Malgré notre lassitude, nous nous extirpons du canapé pour les suivre à l’étage. Chaque marche me semble aussi haute que l’Everest, et l’ascension dure une éternité. Quand je pose enfin le pied sur le palier, je contemple le couloir pompeux et défraîchi avec une étrange certitude : ce sont les derniers moments que je passe au Palluet. Bientôt, cette histoire sera derrière moi, une bonne fois pour toutes. Il faudra juste que je m’organise pour faire récupérer et réparer la Juvaquatre – il est hors de question que j’aille la chercher moi-même. Il me faudra trouver une excuse crédible à présenter à mon patron, pour avoir manqué plusieurs jours de travail sans donner de nouvelles. Si je raconte la vérité, il me prendra au pire pour une folle, au mieux comme une irresponsable. Si tant est qu’il m’écoute… Je garde bon espoir, car je me suis montrée exemplaire depuis que je suis entrée à son service.

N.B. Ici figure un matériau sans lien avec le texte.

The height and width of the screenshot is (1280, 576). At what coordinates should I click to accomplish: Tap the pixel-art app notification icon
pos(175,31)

Je devrais avoir hâte de regagner la sécurité de mon petit appartement, où subsiste le souvenir de ma mère… Pourtant, je m’aperçois que je n’en ai pas la moindre envie. Mon univers s’est déplacé… mais pas au Palluet. Mes yeux se posent sur Charles et j’éprouve soudain une crainte profonde, viscérale : celle de me retrouver seule, de ne plus sentir mes côtés une présence solide et rassurante, de ne plus chercher un regard noisette pailleté de rouille, de n’avoir personne pour qui m’inquiéter…

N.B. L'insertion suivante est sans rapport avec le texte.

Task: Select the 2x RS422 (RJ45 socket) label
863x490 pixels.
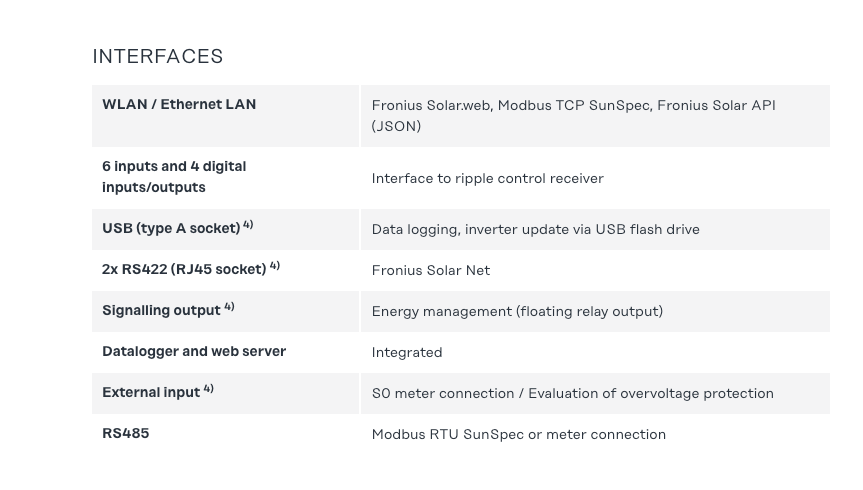Action: (x=184, y=269)
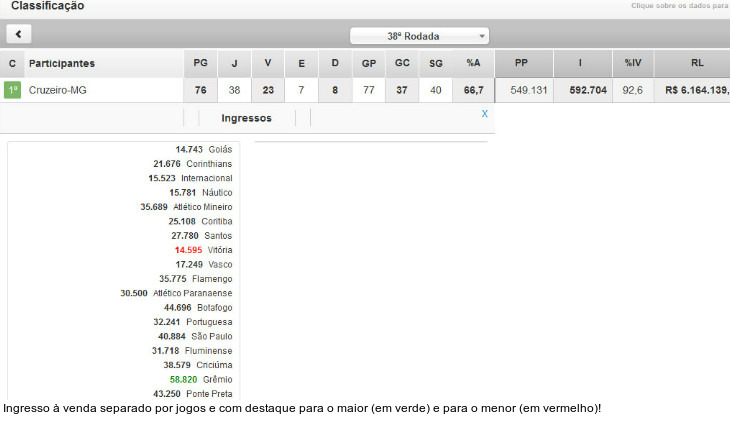Click the Botafogo entry with 44.696
The image size is (730, 424).
197,308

C’est comme une automate que je jette dans un sac de tapisserie quelques habits empruntés à la penderie de Marguerite. Ma cheville me fait de nouveau mal, mais au moins, je ne souffre plus ni de faim ni de froid. Enfin, nous nous réunissons autour de la camionnette avec nos maigres bagages. Célestin insiste pour que je monte à l’avant à côté de son fils.

— Je peux me contenter de l’arrière, ne t’en fais pas.

Charles n’a pas la force de protester.

— Chez qui allons-nous ?

— Chez Albert Courcel. Je pense qu’il sera heureux de te voir.

Je lance un regard interrogateur vers le jeune homme, qui répond aussitôt à ma question muette :

— Le commerçant chez qui je travaillais avant la guerre. Il m’aurait bien repris, mais… c’est moi qui ai refusé. Étant donné ma réputation, je ne voulais pas lui faire d’ennui… et après tout ce temps dans les marécages, j’avais du mal à fréquenter trop de personnes à la fois.

Il m’adresse malgré tout un petit sourire :

— Mais si besoin… ce n’est pas un problème de demeurer chez lui quelques jours.

Il s’attarde pour aider son père à se hisser l’arrière, avant de se glisser péniblement derrière le volant.

Pendant un moment, le silence nous rattrape, ouateux, lourd des non-dits qui flotteront autour de nous tout le reste de notre vie. Puis, enfin, le ronflement du moteur s’élève, une rumeur stagnante qui nous cloue sur place avant de prendre de la puissance ; la camionnette démarre dans un crissement de gravier. Je me laisse aller sur le fauteuil, les paupières closes, tandis que le véhicule nous emporte vers Sainte-Madeleine.